Tailoring ionic liquid properties via amino acid anions: structural influence of isoleucine, methionine, and serine anions

Abstract

Choline amino acid ([Ch][AA]) ionic liquids have recently gained considerable attention due to their biocompatibility, low toxicity, and structural tunability, which makes them promising electrolytes for sustainable applications in electrochemistry. In the present study, classical molecular dynamics (MD) simulations were carried out to investigate the structural and dynamical behaviour of three choline-based amino acids ILs [Ch][Ile], [Ch][Met], and [Ch][Ser] at 300 K. Atomic charges are derived using density functional theory (DFT) calculations using the density derived electrostatic and chemical (DDEC) method.
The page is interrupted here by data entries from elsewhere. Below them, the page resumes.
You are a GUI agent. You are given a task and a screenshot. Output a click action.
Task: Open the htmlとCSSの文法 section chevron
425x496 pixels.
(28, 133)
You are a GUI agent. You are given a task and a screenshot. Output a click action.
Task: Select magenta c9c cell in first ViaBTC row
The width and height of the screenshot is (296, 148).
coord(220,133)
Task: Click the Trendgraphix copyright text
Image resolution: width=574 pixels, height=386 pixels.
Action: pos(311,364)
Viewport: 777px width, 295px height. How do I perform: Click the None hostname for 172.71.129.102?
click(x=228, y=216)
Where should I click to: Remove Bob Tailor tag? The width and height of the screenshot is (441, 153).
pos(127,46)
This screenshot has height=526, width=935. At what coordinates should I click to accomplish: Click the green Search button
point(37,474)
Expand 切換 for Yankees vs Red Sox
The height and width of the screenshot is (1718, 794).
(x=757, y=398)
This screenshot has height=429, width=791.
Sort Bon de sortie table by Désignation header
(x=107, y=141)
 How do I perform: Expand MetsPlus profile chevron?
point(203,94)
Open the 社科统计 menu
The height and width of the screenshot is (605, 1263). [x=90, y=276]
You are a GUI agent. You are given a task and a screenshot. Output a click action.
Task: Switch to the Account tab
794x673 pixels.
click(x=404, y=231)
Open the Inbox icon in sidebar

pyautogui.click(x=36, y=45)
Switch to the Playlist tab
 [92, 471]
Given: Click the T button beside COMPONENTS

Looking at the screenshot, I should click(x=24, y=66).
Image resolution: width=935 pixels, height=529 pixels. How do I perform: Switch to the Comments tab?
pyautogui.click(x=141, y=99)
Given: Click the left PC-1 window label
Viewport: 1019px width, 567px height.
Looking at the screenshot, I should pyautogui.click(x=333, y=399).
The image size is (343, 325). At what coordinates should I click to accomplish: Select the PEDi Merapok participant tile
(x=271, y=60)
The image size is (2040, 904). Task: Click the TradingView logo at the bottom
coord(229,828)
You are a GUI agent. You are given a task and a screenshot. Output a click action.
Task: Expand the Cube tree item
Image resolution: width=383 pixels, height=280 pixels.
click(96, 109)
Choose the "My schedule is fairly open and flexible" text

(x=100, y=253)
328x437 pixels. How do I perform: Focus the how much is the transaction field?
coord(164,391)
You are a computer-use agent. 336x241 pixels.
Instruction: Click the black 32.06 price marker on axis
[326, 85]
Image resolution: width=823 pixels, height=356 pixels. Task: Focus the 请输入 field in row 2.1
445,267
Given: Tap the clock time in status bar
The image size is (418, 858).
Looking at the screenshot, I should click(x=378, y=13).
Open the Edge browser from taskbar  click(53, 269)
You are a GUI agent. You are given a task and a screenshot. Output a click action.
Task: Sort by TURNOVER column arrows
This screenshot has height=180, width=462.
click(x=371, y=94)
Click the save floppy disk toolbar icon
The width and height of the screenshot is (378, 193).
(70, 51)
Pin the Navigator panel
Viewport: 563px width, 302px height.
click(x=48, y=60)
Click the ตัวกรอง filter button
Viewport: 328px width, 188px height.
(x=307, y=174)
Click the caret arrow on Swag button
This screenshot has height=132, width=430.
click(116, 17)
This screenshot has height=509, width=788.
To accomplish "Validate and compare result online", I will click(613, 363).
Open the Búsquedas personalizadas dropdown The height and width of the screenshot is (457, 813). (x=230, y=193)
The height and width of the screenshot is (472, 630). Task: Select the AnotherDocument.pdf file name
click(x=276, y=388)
Radial distribution functions (RDFs) helped to probe the role of the carboxylate group and amino group in the local structural organisation, and electrostatic interactions were found to be dominant for the carboxylate group. The hydroxyl group in [Ser]⁻ anions shows strong hydrogen bonding interaction with the [Ch]⁺ cation’s hydroxyl group. Spatial distribution function (SDF) analysis revealed the preferential hydrogen bonding patterns between the [Ch]⁺ cation’s tail and the amino acid anions. Structure factor is explored to obtain real-space correlation lengths and validate amino acid-driven experimental reported structural features of pre-peaks and molecular peaks. The mean square displacement plot is computed to calculate diffusion coefficients, and anionic mobility is found to be very similar for all three anions. However, there is a significant effect of counter amino acid anions on cationic mobility and the [Ch][Ser] IL exhibits the highest cation diffusion.